All the previously mentioned evaluations (echocardiogram, electrocardiogram, and biomarkers) were performed before starting treatment and at specific points of the acute lymphoid leukemia and acute myeloid leukemia treatment (Figure 1). For patients with high-risk of the acute lymphoid leukemia, the end of treatment was considered the last evaluation at the end of reinduction or the last evaluation before hematopoietic stem cell transplantation. For patients with acute myeloid leukemia, the end of treatment was considered the last evaluation before TPH or the evaluation after three cycles of consolidation.

Figure 1 Study schema: time of evaluations with echocardiographic measurements, 12-lead electrocardiogram, and with biomarkers, according to type of leukemia. 

The cumulative doses of anthracyclines by pathology were converted to equivalent doses of doxorubicin: 1 mg of daunorubicin is equivalent to 0.833 mg of doxorubicin (17.

Statistical analysis

According to the distribution after analysis with normality tests, the quantitative variables’ statistical analyses were carried out with central tendency and dispersion measures, means, standard deviation, or medians and ranges, after analysis with normality tests (Kolmogorov-Smirnov or Shapiro Wilk) to establish the behavior of the data as parametric or nonparametric.

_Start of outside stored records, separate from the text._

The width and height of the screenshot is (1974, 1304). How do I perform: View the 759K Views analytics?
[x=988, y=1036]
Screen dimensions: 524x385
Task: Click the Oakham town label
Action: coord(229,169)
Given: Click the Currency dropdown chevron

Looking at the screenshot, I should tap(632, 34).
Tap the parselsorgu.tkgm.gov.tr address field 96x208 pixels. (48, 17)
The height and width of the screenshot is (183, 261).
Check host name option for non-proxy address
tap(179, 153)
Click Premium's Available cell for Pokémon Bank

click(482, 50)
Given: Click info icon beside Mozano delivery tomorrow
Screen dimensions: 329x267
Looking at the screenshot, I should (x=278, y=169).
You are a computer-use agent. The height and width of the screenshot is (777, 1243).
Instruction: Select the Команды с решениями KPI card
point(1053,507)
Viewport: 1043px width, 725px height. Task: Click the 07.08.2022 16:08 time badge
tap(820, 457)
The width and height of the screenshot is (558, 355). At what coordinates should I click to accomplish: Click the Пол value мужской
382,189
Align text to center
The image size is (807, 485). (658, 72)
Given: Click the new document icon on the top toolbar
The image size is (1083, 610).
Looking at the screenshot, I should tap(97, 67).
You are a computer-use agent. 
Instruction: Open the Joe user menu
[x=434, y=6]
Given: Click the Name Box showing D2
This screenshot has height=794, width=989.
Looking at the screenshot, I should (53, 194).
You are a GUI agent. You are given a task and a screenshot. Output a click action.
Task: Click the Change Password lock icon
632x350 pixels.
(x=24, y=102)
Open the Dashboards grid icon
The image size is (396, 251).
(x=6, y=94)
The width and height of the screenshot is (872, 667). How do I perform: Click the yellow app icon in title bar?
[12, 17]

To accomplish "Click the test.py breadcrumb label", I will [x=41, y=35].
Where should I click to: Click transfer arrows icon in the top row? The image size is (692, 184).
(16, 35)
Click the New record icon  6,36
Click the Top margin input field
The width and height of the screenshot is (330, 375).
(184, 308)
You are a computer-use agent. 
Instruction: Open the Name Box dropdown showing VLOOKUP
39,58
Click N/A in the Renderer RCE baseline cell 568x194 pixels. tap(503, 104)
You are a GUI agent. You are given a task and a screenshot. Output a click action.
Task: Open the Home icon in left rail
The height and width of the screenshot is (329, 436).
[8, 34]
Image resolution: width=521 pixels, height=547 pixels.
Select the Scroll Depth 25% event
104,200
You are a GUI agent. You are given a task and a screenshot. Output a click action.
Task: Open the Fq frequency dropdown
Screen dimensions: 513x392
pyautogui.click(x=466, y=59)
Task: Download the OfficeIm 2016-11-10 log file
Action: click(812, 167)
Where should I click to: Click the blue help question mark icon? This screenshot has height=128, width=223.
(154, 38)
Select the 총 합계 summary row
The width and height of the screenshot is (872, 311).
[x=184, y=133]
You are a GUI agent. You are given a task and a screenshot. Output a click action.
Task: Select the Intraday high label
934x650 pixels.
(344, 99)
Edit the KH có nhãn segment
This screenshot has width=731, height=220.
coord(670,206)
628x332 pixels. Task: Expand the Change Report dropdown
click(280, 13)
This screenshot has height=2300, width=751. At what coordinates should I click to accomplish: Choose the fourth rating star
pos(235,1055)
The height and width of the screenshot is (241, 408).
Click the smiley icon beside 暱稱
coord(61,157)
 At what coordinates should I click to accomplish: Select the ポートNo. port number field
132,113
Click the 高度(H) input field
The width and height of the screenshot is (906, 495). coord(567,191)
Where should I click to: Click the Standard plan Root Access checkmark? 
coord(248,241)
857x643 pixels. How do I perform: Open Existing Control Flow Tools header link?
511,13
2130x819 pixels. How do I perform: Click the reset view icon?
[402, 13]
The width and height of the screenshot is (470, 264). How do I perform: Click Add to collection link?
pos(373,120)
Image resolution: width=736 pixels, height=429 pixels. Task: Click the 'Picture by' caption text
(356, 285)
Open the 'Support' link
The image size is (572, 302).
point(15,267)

Qualitative variables were analyzed with Pearson’s Ji 2 test and Fisher’s exact test. The echocardiography data were analyzed according to the accumulated dose of anthracyclines. In each treatment group, the Wilcoxon test for nonparametric paired samples was used. For the analysis of biochemical markers such as brain natriuretic peptide, patients were divided into two groups according to the presence or absence of cardiotoxicity and were analyzed with the Mann-Whitney U test for independent nonparametric samples. Statistical analysis was performed using the Statistical Package for Social Sciences (SPSS) for Windows, version 25.0. A value of p <0.05 was considered significant.

Ethical aspects

This study was classified as a “Minimal Risk” project. Informed consent was obtained from the parents of each patient. Assent was obtained from each of the patients or the patient’s legal representative if that were the case. This research protocol was approved by the institutional ethics committee, act 4848 CEI-11-17.

Results

One hundred thirteen patients were admitted: 94 with acute lymphoid leukemia and 19 with acute myeloid leukemia. One patient with acute myeloid leukemia was excluded from the study because he did not have data from the second evaluation; the results correspond to 112 patients. We analyzed 38 patients (33.9%) with high-risk acute lymphoblastic leukemia, 42 (37.5%) with intermediate-risk, 14 (12.5%) standard risk, and 18 patients with acute myeloid leukemia (16.0%). Thirteen patients died during follow-up; data was collected until pre-death assessment. Table 1 describes the demographic characteristics of the study population.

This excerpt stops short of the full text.